Vitamins Blog

The Billionaire’s Strongest Prey – 1

Bookmark
ClosePlease login

No account yet? Register

Sean bertemu Julie pertama kali di acara pertunangan adiknya, Dean.

Rambut pirang jagungnya dikuncir satu, helai-helai rambutnya menjuntai menggoda menyapu lehernya yang jenjang dan putih. Sean menatapnya tanpa berkedip. Postur tubuh Julie terbungkus ketat dengan seragam pelayan yang mereka kenakan hari itu, kemeja putih, vest merah darah, dan rok sebatas di atas lutut hitam, serta sepatu flat senada rok.

Ketika wanita itu berbalik, nafas Sean tertarik keluar dengan kasar. Sepasang mata biru bersinar pada wajah berbentuk hati yang sempurna. Sementara bibir tipisnya yang berlapis lipgloss tipis tak henti-hentinya mengembangkan senyum.

Wanita itu memiliki semua bakat sang dewi penggoda, namun tampaknya dia tak menyadarinya. Kepolosan murni jelas-jelas terpapar jelas memancar dari dirinya. Terserlah, seperti kilau sampanye yang dihidangkannya. Dan hal itu menjadi afrodisiak bagi Sean. Tak ada hal yang membangkitkan gairahnya dengan begitu cepat, selain wanita polos nan murni untuk menjadi mainan barunya.

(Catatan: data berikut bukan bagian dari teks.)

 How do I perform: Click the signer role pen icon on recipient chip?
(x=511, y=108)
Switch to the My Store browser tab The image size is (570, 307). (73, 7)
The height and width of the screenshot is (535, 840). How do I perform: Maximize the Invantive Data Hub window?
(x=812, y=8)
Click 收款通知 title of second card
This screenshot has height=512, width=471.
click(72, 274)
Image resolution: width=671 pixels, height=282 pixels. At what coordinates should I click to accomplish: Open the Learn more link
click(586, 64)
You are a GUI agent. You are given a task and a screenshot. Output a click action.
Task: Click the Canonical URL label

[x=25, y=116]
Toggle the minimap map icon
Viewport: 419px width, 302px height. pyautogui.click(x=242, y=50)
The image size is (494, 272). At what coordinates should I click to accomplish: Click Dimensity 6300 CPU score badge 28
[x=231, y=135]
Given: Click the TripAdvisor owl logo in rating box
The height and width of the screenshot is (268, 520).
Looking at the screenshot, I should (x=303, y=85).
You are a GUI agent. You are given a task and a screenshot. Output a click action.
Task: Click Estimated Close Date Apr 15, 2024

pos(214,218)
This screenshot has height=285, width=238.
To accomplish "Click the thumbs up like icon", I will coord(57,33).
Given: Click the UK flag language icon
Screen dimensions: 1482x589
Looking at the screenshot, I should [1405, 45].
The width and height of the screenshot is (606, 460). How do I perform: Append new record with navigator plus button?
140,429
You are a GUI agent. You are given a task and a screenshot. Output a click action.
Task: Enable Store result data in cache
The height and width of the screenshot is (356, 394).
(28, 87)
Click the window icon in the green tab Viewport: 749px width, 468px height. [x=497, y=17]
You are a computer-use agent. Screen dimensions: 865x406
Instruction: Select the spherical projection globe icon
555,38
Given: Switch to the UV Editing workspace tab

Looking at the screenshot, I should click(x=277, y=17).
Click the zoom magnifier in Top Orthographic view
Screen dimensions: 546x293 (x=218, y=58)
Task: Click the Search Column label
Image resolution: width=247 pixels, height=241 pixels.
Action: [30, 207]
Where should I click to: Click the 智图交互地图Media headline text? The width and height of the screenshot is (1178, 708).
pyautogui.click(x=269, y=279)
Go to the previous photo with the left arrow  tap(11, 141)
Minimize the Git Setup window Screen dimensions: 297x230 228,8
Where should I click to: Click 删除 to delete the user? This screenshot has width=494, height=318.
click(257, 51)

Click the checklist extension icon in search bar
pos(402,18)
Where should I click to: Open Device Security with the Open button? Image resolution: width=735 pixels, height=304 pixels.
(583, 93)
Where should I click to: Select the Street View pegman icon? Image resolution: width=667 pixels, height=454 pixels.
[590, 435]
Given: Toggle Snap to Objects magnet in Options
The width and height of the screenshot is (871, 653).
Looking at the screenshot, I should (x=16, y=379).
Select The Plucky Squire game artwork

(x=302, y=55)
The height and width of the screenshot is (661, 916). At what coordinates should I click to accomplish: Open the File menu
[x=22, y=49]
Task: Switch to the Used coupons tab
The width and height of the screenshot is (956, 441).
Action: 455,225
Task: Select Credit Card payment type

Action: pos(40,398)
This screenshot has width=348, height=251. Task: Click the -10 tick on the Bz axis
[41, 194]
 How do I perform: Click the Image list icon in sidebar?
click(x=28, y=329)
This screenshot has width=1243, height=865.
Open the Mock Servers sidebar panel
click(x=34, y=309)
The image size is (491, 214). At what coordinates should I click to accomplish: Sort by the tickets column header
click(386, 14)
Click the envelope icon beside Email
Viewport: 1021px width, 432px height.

Terlebih, hanya dengan sekali pandang, Sean tahu wanita itu hidup dikelilingi dengan kehangatan, cinta, kasih dan tetek bengek sentimentil lainnya. Sean bisa merasakan kepuasan yang akan hadir saat membayangkan tetesan air mata serta wajah penuh kehancuran saat dia menghadirkan hal-hal “baru” yang tentunya tak pernah dirasakan wanita muda nan murni itu di dalam zona amannya.

Pusat perhatian Sean sepenuhnya terpaku pada Julie yang berdiri hanya beberapa meter darinya. Dengan tekun dia mencatat pesanan kustomer yang jelas menaruh perhatian lebih padanya. Berharap jika dia juga bisa memesan Julie untuk menemani malam mereka.

Sean duduk beberapa meja dari tempat Julie berada. Hari ini lelaki itu tampak sederhana, dengan memakai sweater rajut berwarna cokelat muda dan celana jins pudar. Namun itu semua tetap tak bisa menghindarkan Sean dari tatapan lapar wanita-wanita yang berada di sana. Dia tidak mengacuhkan mereka, dia sudah memiliki mangsa. Sean tak membutuhkan mereka untuk melepaskan hasrat yang begitu menggebu-gebu pada dirinya. Terkecuali wanita pirang berkuncir itu.

“Ada yang bisa kubantu, sir?”

Suara itu terdengar bersemangat, Sean mendongak lambat. Dia menatap pelayan wanita itu dengan senyum khasnya, membuat wanita di hadapannya berdiri gelisah karena gugup.

Sean sangat tampan, dan pria itu memanfaatkan setiap keuntungan yang dimilikinya.

“Yah… yah… Tentu saja kau bisa membantuku, dear…” Sean mengulur-ulur suara seksinya dan menatap pelayan itu.

“Apapun, sir!!”

Sean menyilangkan tangan dan menyandarkan punggungnya di kursi kayu, agak tak nyaman.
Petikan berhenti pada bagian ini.